Led by biological engineering graduate student Claire Duvallet, aeronautics and astronautics graduate student Arthur Brown, and chemical engineering graduate student German Parada, DCI’s signature program — the Conduit Assembly — took place on Nov. 15 and is slated to convene twice again in the spring semester.

Conduits from 25 graduate departments came together to talk about the current state of diversity and inclusion in their programs, and what they would like to see improved.
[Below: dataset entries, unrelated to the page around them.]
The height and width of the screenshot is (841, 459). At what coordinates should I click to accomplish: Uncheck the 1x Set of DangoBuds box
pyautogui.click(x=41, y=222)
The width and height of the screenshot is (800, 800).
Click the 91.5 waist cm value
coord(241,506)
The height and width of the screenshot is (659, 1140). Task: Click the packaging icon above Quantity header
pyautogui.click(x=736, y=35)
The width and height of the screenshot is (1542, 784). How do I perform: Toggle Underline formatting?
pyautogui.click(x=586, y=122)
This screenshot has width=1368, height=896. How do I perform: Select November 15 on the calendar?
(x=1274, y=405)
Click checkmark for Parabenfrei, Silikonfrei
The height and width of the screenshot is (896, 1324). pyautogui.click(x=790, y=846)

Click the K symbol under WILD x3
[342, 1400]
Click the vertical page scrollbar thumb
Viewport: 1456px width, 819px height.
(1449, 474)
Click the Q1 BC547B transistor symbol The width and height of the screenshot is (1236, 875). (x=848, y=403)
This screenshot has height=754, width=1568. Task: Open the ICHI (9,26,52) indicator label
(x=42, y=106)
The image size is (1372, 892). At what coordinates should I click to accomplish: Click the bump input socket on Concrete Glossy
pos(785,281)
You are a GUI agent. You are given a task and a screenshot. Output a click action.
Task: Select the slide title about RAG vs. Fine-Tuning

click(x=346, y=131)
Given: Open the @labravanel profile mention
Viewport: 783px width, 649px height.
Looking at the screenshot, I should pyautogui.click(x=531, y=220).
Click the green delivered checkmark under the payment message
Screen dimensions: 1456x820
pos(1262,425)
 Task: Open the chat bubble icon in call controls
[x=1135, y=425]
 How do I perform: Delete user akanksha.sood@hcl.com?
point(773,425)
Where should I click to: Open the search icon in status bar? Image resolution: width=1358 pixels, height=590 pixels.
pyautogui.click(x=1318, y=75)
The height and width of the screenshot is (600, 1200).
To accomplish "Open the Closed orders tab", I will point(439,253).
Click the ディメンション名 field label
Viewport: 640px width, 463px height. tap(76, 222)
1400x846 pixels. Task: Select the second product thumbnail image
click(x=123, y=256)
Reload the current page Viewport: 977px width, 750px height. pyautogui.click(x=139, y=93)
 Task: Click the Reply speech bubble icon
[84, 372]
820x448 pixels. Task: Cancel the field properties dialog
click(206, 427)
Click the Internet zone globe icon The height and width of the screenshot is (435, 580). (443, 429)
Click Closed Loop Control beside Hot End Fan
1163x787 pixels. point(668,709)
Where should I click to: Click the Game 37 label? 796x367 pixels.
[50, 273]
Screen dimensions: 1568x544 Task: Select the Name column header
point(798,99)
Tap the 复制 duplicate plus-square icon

Findings from the 2017 Student Quality of Life survey helped guide the conversation.

"I think what was really amazing was seeing 30 plus people there sharing what is happening in their departments and being so energized about coming together and all working toward the same goal,” Duvallet says. “A lot of people had a lot to say."

Several ideas came out of the assembly, including:

  • The conduits for each school will appoint a conduit chair, or convener, thus creating five student-only diversity committees;
  • Examine ways to create more opportunities for student involvement in faculty hiring and increase faculty-to-student mentorship;
  • Expand the ICEO Office by having five full-time diversity managers (each one would be responsible for undergraduate and graduate diversity affairs for their school);
  • Eventually adding more staff diversity representatives per department; and
  • Mandatory diversity and inclusion workshops and departmental diversity and inclusion plans, including an accountability chart.

Civil and environmental engineering conduit and ACME member Tiziana Brown said the chart could clearly state goals for each department, progress toward meeting these goals, and the end result.

Satish Gupta, the DIS treasurer says that “brilliant ideas like Tiziana’s that give me a bunch of optimism about the longevity of this initiative.”

When the Conduit Assembly convenes in the spring, they will discuss a number of issues, including departmental diversity surveys for the five departments hosting Visiting Committee meetings in the fall of 2018. DIS’s work in this area aligns with the goals of the MindHandHeart initiative, a coalition of students, faculty, and staff working to make the MIT community more healthy, welcoming, and inclusive.

Sponsored by the Office of the Chancellor and MIT Medical, MindHandHeart’s Department Support Project (MHH-DSP) is bringing together department leaders, data analysts, students, and key campus experts to share best practices and strengthen MIT’s academic climates. This spring, DIS and MindHandHeart will partner in support of advancing diversity and inclusion efforts in MIT’s academic departments.